Víctima y cómplice
comparten cierto asombro por el mal. Desde posiciones antagónicas, ambos contemplan
la agresión sin blandir el arma, participando como receptor o simple lacayo
del delincuente. Como todo en la vida, ser víctima o cómplice es una actitud,
una forma de ver el mundo. O, lo más habitual, una excusa. El orgullo facilita la
opción. Los monstruos aparecen cuando la moralina -siempre más atractiva-
sustituye a la responsabilidad como sustento. Esto es España: el bar repleto de
falsos filósofos y economistas que comentan cínicamente la incompetencia de “los
de arriba”, a menudo con amargura, siempre con distancia. Quizás se deba a los
siglos de dominio eclesial, con su impronta a la vez dogmática y pagana, o a la
identificación con cierto progresismo permanentemente derrotado. El caso es que
la historia ha alumbrado víctimas, inteligencias impotentes frente a las ‘caenas’
reclamadas, los desfiles, la opresión y el atraso de una nación construida a
pesar del ciudadano. El vasallo que se lamenta del mal señor.
Sin embargo, este
ingrediente de la receta española debería interrumpirse con la democracia. Los
mecanismos de victimización
caducan si los vecinos pueden nombrar a sus presidentes. Tan fácil como eso. Y
tan complicado, en apariencia, si uno se atiene a los discursos que pretenden
sintetizar el ‘sentir del pueblo’. Una Transición, antaño mitificada, que hoy
se explica como un capítulo de ‘Juego de tronos’; el poder, comprendido en
clave mafiosa; la maldad del rico… “¡Nos han engañado!”, gritan, alegres de
asomarse al abismo, sin esperanza de desandar el camino. El futuro se estrecha
y llegan los agobios estériles. El español opta, entonces, por salir a la calle
y decir en la plaza lo que dice en el bar. A eso lo llama asamblea. Y,
claro, se deprime y cree haber comprendido la naturaleza del asunto: no hay
salida. Este drama, moldeado con ingenio, lo plasma en las redes sociales,
verdadero erial de chistes y desprecios. La posada digital del amanecer que no
pudo ser.
Pero, al igual que el viejo Israel contaba con la
voz de sus profetas, España cuenta con el voto, que plantea siempre un
conflicto moral, la posibilidad del cambio. El mensaje es sencillo y, por
supuesto, polémico: voten distinto. A eso se reduce todo. La casta política y
empresarial; la actitud servil de grandes medios de comunicación cargados de deudas y
un entorno económico desfavorable pueden tener relativamente poca importancia
si funciona algo tan elemental como la acción democrática. Se puede valorar la
dificultad de oponer resistencia al sistema, de fundar partidos y de sacar
rendimiento electoral a ideas diferentes, pero eso no paraliza la iniciativa social.
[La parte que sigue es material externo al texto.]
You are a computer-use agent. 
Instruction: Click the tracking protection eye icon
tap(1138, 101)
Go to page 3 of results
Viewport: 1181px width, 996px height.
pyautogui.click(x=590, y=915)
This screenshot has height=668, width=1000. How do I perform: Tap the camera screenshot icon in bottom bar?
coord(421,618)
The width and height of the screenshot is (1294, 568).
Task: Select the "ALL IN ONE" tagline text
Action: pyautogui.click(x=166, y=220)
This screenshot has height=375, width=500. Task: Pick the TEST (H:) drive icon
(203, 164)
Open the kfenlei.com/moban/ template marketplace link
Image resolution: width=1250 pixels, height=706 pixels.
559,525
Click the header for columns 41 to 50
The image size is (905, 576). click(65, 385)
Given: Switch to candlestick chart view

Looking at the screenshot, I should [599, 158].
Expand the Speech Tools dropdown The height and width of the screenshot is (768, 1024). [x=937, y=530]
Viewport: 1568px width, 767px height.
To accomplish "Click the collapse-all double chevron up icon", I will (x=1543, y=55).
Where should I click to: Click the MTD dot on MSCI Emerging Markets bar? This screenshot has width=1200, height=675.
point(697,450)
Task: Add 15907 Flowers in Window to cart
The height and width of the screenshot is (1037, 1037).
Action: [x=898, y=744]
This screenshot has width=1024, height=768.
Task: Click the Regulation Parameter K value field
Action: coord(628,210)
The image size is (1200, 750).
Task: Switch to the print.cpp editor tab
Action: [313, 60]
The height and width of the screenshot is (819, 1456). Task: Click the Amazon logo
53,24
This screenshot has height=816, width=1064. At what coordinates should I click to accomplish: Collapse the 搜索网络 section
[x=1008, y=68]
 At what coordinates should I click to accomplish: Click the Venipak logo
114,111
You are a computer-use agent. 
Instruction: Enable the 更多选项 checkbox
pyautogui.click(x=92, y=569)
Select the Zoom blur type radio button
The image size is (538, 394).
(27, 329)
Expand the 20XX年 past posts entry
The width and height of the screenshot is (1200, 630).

El déficit de representatividad es agudo en España y, sin embargo, la
insistencia en ello, la opción por “pasar-de-la-política-e-ir-al-cine-y-luego-a-tomar-unas-cañas”,
convierte la justa crítica en excusa.
El cambio a través del voto no es una opción más, es
la única éticamente aceptable en una sociedad avanzada. La violencia política,
la revolución (menos lobos, tuiteros), convierte la imposición en ley, destruye
la sociedad a la que pretende servir. Además, que diría el otro, es imposible.
Que en plena crisis institucional y económica los españoles opten por la
abstención supone una amenaza a la idea misma de ciudadanía. No se engañen. Si
han robado, sin se han acomodado en la corrupción sistemática, si aprueban
leyes en su beneficio y la justicia no puede tocarlos es gracias a nuestra complicidad.
Somos culpables. Somos cooperadores necesarios, sin los cuales el mal no se
habría consumado. Los votantes eligen, por más relatos balsámicos que nos
cuenten sobre marionetas y titiriteros de la gran finanza. Por lo tanto, su alejamiento del ámbito
de decisión no convierte al español en víctima, sino que profundiza en su complicidad
con el mal que rechaza. Por comodidad, que es lo más triste.